Selection against CpG dinucleotides in lentiviral genes: a possible role of methylation in regulation of viral expression.

Extremely low frequencies of CpG dinucleotides are found in the genomes of the lentivirus subfamily of retroviruses, including the human, simian and feline immunodeficiency viruses (HIV1, HIV2, SIV, and FIV, respectively), equine infectious anemia virus (EIAV), and the ovine lentivirus, Visna. The occurrence of CpG dinucleotides is greater in the 2-3 (NCG) than in the 1-2 (CGN) codon-defined frame, as well as in the gag and env genes, compared to the more conserved pol gene. These differences suggest that CpG depletion in lentiviruses occurs as a result of selection against CpG rather than due to mutational bias, the latter is responsible for low CpG frequencies in vertebrate genomes.
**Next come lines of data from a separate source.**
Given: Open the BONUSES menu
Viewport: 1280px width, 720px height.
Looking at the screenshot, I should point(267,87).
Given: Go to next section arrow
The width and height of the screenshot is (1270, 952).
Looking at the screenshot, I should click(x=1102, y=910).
CpG levels in the onco-retrovirus subfamily are reduced to a lesser extent, principally due to mutational bias. The difference between the retrovirus subfamilies appears to reflect their evolutionary origin, that is, lentiviruses have no known endogenous counterparts whereas most oncoviruses have endogenous cellular counterparts with which they can undergo recombination. Furthermore, we suggest that the number of CpG dinucleotides in a lentiviral genome determines the maximum potential DNA methylation level of the provirus, which in turn affects viral transcription in host cells.